Diversity Tackled With R
Once we know the taxonomic composition of our metagenomic sequencing data we can characterise them by their diversity. In this episode we will first define what we mean by diversity and then calculate the α diversity in our sample. We will also calculate the diversity of another sample.
What is diversity?
Species diversity is the number of species in a system and the relative abundance of each of those species. It can be defined on three different scales (Whittaker, 1960).
- the total species diversity in an ecosystem known as gamma (γ) diversity
- average diversity at a local site, known as alpha (α) diversity
- the difference in diversity between local sites, known as beta (β) diversity
A metagenome can be considered a local site. In this episode we will calculate α diversity (that within a metagenome) and β diversity (that between metagenomes).
Alpha (α) diversity
The simplest measure of α diversity is the number of species, or species richness. However, most indices of α diversity take into account both the number of species and their relative abundances, or species evenness. Different diversity indices weight these two components differently.

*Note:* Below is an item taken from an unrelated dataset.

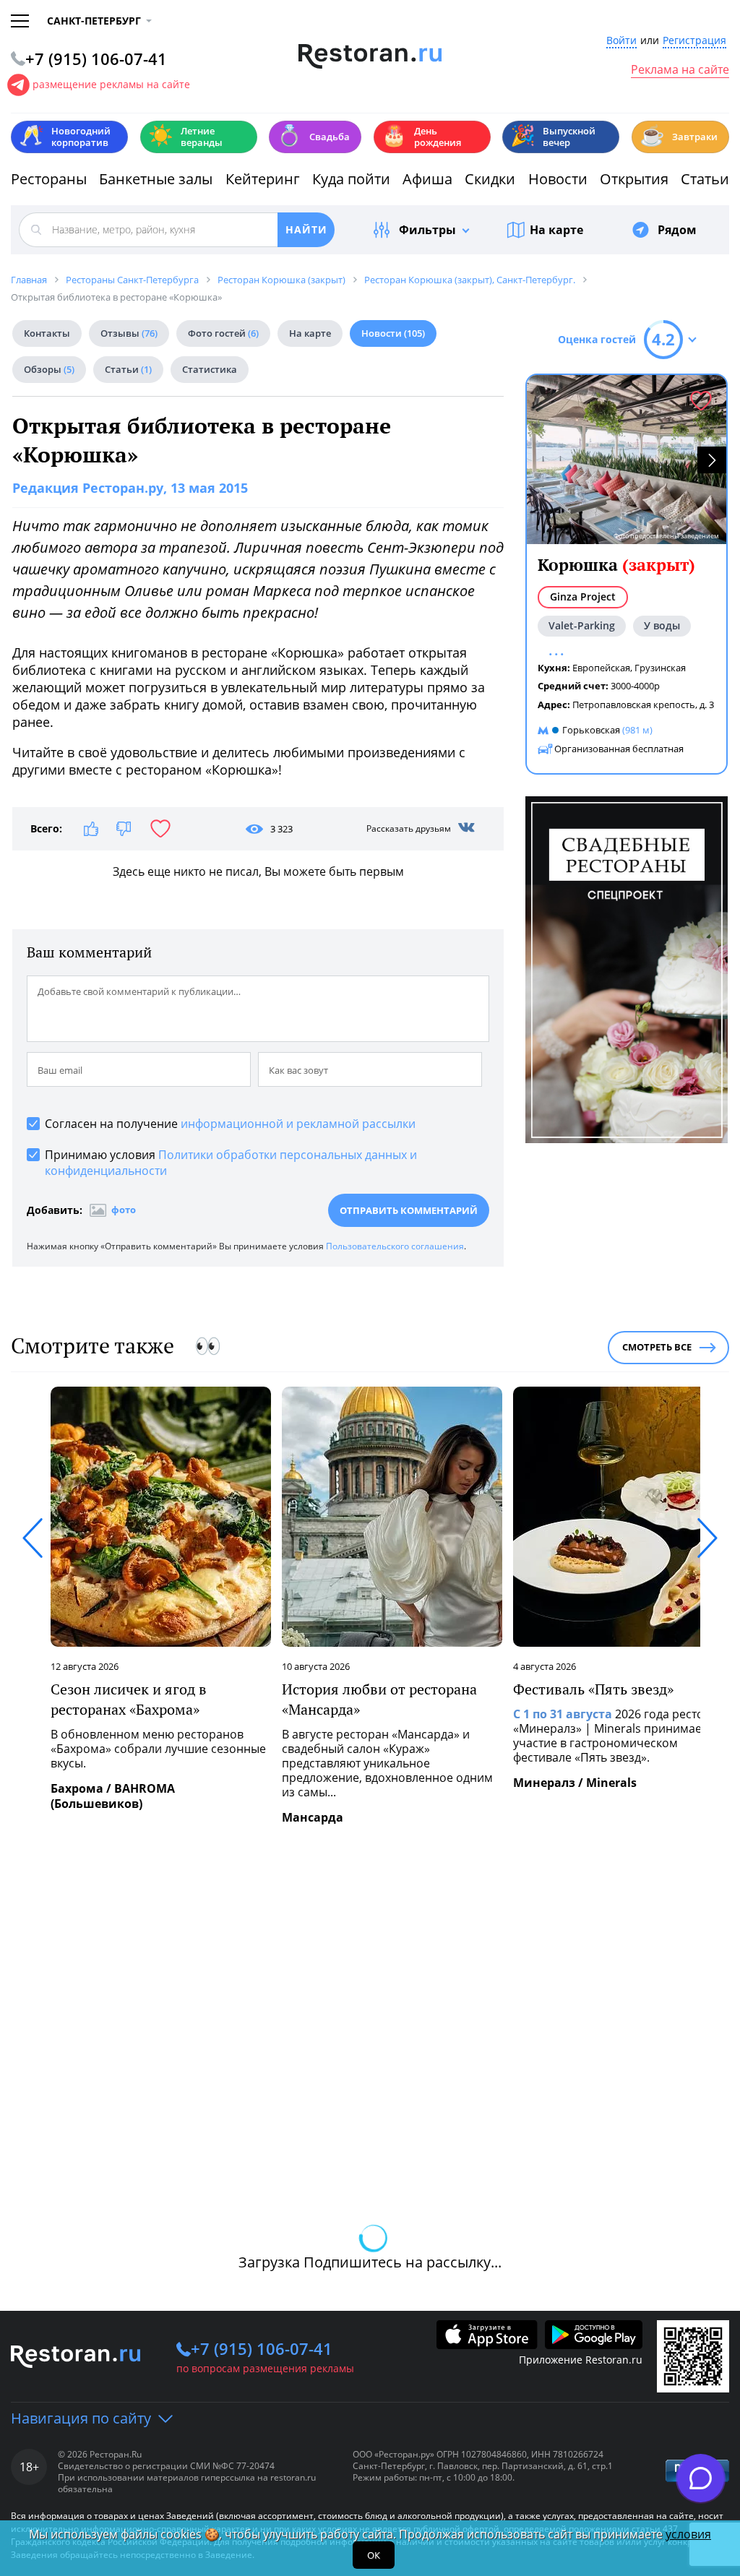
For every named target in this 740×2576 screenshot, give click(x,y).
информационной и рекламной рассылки (298, 1124)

α Diversity Index | Description | Calculation | Where |
---|---|---|---|
Shannon (H) | Estimation of species richness and species evenness. More weight on richness. | \(H = - \sum_{i=1}^{S} p_{i} \ln{p_{i}}\) | \(S\) is the number of OTUs and \(p_{i}\) is the proportion of the community represented by OTU |
Simpson’s (D) | Estimation of species richness and species evenness. More weight on evenness. | \(D = \frac{1}{\sum_{i=1}^{S} p_{i}^{2}}\) | \(S\) is Total number of the species in the community and \(p_{i}\) is the proportion of community represented by OTU i |
Chao1 | Abundance based on species represented by a single individual (singletons) and two individuals (doubletons). | \(S_{chao1} = S_{Obs} + \frac{F_{1} \times (F_{1} - 1)}{2 \times (F_{2} + 1)}\) | \(F_{1}\) and \(F_{2}\) are the counts of singletons and doubletons respectively and \(S_{chao1}=S_{Obs}\) is the number of observed species |
Beta (β) diversity
β diversity measures how different two or more communities are in their richness, evenness or both.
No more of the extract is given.